■ Given passage:

════════════════

Poetics of Cinema by Raul Ruiz
Volume I: I’ve always wanted to create a feature narrative, but I’ve never created a narrative before and I often don’t like the predisposed structures that make us expect what a narrative should be. Ruiz proposes alternative modes for devising a narrative structure. I will revisit these modes when writing my narrative, which I hope to embark on this coming year.
Devotional Cinema by Nathaniel Dorsky
There is one passage in this book that has stuck for me. We have come to assume that art starts with a concept. What is a piece about. But it’s important that we also realize that there are many mysteries to life. If you are starting with a concept you are confirming that you know, fundamentally however, we do not know, let the vibrant mysteries of the world be uncovered through the material of the world around us, let this material speak through film.
Grapefruit Book by Yoko Ono
What happens when we propose the impossible? We can dream of possible situations and we can dream of impossible situations. What is the difference between the possibilities that can be realized and the possibilities that cannot be realized, that can just be imagined? What does this failure to realize entail? What kind of tension do we experience when we read or encounter an impossible proposition? Fog Piece III, “Send A Fog to Your Friend”

════════════════

■ Raw data:
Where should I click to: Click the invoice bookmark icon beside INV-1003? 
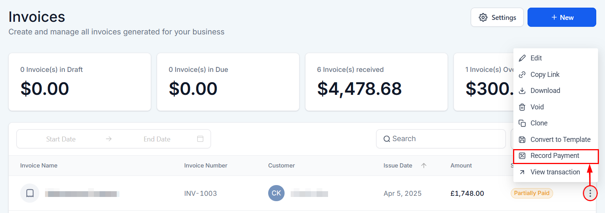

════════════════

■ Task A:
In the reading notes on film and art books, what do we assume art starts with, according to the passage from Devotional Cinema?
■ Task B:
List every book title in the reading notes on film and art books.
■ Task C:
Carry on the reading notes on film and art books from the point where they stop.

■ Output A:
A concept.

■ Output B:
Poetics of Cinema; Devotional Cinema; Grapefruit Book

■ Output C:
The Funambulist Pamphlets - Spinoza, by Leopold Lambert
I am interested in the chapter on Butoh. In Butoh we imagine outside sources moving us so that we may have a more permeable body. Lambert argues that we do have a permeable body through the lens of Spinoza and the interconnectedness of the world. In Western theater, we establish people as separate beings who establish themselves and move through the world, but maybe it doesn’t have to be this way. We are always with and being moved by the world around us. I am falling but the earth is falling too.
Tastumi Hijikata, photo by Eikoh Hosoe
Luc Tuymans - Embitterment
A painting of three sunken flowers. After seeing this, I’ve tried to find the movement of wilting flowers in my body. I am interested in contrasting the upright external pedestrian body that could exist simultaneously with the internal grieving body, which may feel to be sinking as wilting flowers do.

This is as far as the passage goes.